Circulating tumor cells enrichment and phenotyping by combining dielectrophoresis and metasurface-enhanced infrared spectroscopy (Conference Presentation)

All-optical label-free approaches to phenotyping neoplastic cells can have a significant impact on clinical outcomes. One specific example is the so-called liquid biopsy, where small numbers of circulating tumor cells (CTCs) present in the blood are collected, counted, enriched, and analyzed. The obtained data provides important information about disease progression and prognosis, the aggressiveness of the metastatic cancer, the efficacy of the administered therapies, and the locations of primary and secondary tumors. CTCs are also emerging as an important biomarker for personalized therapy. One practical challenge is that the numbers of CTCs in whole blood is very small compared with other blood components (only one per million of leucocytes during the early stage of the metastatic progression). The second challenge is that the most approaches to capturing and counting the CTCs involve antibodies that bind to specific cancer cell markers. Those can evolve because of the heterogeneity of CTCs. Therefore, label-free approaches are needed.

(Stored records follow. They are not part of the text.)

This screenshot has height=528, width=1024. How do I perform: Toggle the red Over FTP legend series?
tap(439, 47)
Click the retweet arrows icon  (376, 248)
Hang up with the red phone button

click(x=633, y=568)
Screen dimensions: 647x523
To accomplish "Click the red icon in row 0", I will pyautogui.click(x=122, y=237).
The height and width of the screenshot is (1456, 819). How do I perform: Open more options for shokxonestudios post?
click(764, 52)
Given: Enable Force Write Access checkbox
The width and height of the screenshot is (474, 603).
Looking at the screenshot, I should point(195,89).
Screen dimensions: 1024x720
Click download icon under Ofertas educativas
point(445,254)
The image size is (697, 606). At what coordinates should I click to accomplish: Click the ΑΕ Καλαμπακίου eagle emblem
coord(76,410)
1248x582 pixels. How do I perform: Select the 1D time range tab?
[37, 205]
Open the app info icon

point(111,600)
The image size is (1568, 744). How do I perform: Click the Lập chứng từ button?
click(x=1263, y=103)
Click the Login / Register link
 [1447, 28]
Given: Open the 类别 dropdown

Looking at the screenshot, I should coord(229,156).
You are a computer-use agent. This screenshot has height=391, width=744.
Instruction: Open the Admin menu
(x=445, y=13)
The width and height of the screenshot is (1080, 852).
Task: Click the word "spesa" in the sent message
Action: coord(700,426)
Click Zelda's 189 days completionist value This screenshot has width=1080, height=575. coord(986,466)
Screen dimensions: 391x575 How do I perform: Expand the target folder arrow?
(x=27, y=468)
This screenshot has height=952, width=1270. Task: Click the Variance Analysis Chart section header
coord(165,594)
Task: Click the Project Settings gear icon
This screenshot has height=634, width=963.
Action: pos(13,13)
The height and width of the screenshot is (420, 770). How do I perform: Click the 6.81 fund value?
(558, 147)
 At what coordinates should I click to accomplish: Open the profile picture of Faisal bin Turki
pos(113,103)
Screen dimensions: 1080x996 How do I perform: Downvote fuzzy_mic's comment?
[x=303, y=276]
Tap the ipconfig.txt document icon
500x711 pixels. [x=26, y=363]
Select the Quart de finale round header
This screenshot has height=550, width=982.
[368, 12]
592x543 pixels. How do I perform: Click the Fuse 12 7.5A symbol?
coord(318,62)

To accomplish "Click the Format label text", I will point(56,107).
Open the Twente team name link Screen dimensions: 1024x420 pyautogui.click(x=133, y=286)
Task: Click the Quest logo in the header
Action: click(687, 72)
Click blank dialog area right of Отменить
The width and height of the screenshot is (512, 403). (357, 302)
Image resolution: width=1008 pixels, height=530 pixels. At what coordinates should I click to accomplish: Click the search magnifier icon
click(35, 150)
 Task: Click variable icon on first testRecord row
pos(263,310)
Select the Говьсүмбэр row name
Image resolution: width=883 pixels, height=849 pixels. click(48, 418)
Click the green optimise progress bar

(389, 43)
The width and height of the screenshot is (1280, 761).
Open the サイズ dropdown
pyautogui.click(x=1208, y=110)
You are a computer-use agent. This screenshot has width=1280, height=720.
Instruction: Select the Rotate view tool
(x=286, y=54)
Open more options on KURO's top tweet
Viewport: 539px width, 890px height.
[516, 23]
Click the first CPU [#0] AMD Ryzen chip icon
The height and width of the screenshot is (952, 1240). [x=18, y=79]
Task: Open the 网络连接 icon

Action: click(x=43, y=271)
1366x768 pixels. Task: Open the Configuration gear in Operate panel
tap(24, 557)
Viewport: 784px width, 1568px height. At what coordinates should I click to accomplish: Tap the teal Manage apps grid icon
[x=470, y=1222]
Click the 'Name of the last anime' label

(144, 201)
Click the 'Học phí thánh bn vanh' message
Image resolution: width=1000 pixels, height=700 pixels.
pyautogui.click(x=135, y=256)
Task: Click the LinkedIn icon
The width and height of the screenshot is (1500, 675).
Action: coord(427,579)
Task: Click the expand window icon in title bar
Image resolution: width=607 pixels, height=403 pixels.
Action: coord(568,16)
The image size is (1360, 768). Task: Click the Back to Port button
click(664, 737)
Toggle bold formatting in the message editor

In this talk I will show how two physical tools, metallic AC electrodes for DEP cells capture, and plasmonic metasurfaces for enhanced mid-infrared reflection spectroscopy, can be combined to simultaneously capture the CTCs, and to spectroscopically phenotype them. The integration of the electrically-biased metasurfaces with microfluidics will be explained, and preliminary results based on dielectric beads and cultured cell lines (A431 skin carcinoma cells) will be presented in this talk. Future directions will be outlined.